** AIM **
Convert the listing below into a JSON list of strings, with each line as its own string and blank lines omitted.

Records of locating words and elements
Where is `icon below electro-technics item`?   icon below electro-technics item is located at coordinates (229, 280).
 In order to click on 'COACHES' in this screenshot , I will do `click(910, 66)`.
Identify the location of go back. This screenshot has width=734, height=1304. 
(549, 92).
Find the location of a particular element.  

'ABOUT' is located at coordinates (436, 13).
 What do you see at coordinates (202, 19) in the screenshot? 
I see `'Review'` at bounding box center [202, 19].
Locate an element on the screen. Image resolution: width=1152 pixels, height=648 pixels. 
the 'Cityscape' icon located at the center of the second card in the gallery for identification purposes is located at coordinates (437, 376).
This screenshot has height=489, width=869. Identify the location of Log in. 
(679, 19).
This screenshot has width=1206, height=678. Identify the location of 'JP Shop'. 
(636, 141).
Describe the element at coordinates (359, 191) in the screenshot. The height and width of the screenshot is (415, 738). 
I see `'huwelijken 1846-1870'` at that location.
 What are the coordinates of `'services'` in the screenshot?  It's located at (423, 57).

** OUTPUT OF THE EXERCISE **
[
  "Where is `icon below electro-technics item`?   icon below electro-technics item is located at coordinates (229, 280).",
  " In order to click on 'COACHES' in this screenshot , I will do `click(910, 66)`.",
  "Identify the location of go back. This screenshot has width=734, height=1304. ",
  "(549, 92).",
  "Find the location of a particular element.  ",
  "'ABOUT' is located at coordinates (436, 13).",
  " What do you see at coordinates (202, 19) in the screenshot? ",
  "I see `'Review'` at bounding box center [202, 19].",
  "Locate an element on the screen. Image resolution: width=1152 pixels, height=648 pixels. ",
  "the 'Cityscape' icon located at the center of the second card in the gallery for identification purposes is located at coordinates (437, 376).",
  "This screenshot has height=489, width=869. Identify the location of Log in. ",
  "(679, 19).",
  "This screenshot has width=1206, height=678. Identify the location of 'JP Shop'. ",
  "(636, 141).",
  "Describe the element at coordinates (359, 191) in the screenshot. The height and width of the screenshot is (415, 738). ",
  "I see `'huwelijken 1846-1870'` at that location.",
  " What are the coordinates of `'services'` in the screenshot?  It's located at (423, 57)."
]